An interchange is a terrible place to catch a ride no matter where you are, but nobody hitchhikes for its predictability. You work with what you have. I stood the White Line for a few hours watching the cars scream by me, when a pair of Road Dogs came walking in the same direction I was hitching. They were typical of what you expect to see in young hitchhikers. Shabby, disheveled, strung out. Like Lieutenant Dan with a backpack instead of the wheel chair. To anyone else they are nothing more than a couple of burned out 20 somethings, desperately clinging to the only life they were capable of making for themselves, feeding off the fat of society. To them, they are the masters of their own universe. And they had been walking since sun up. I was out of water so I traded them some pipe tobacco for a half a canteen. It was a good trade.
I stood leaning into my pack frame with my waist, my right arm only half extended, my thumb leering in the direction I intended to go. I don't know how long I slept standing there, but I awoke to a Jimmy pulling up within a couple of feet of me on the shoulder.
After loading my gear into the back I climbed in and met Zack. About my age, he was on a spur of the moment Road trip to see some family in Grants Pass, and escape his pregnant sister in law (who could blame the poor guy?). We hit it off as well, and he offered me a jug of water and a sandwich. I declined the sandwich out of fear that I wouldn't manage to stay conscious for the ride. Our talk ranged from how he passed me, and then doubled back to pick me up because he's such a rad fella, to how really NOT cool it is to bang 14 year olds no matter how over developed they might be, to why Drill Instructors stare longingly into their campaign covers.

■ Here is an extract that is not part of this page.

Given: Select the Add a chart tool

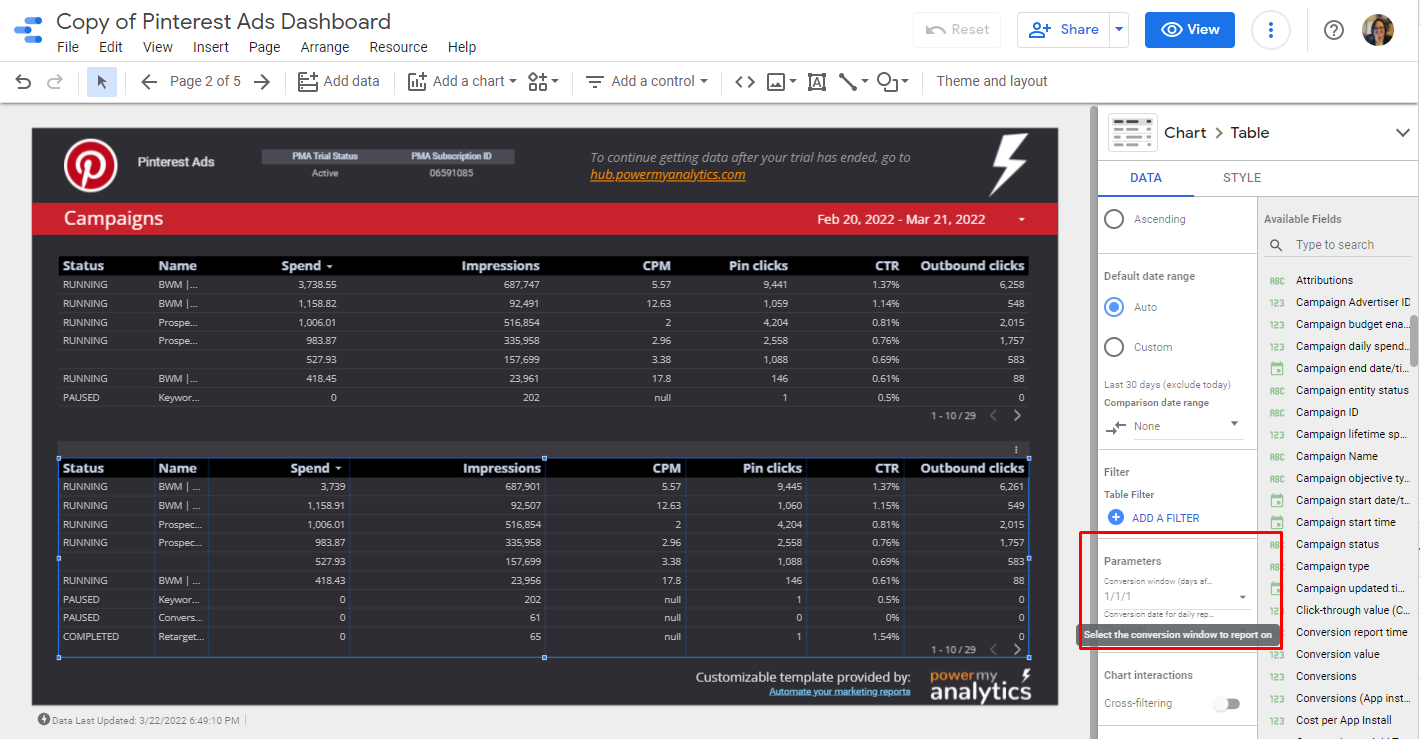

I finally gave in and ate the sandwich. It was delicious. I could hear myself talking, but I had no control over it. I knew that if I stopped I would slump over into a pile of narcoleptic hobo right there in his passenger seat. And that's just bad form. When he finally stopped to let me out in a parking lot I realized my eyes were closed behind my sunglasses and I had the vague impression I was still babbling about how much fun commercial fishing really is. I'm assuming he left convinced I was on drugs.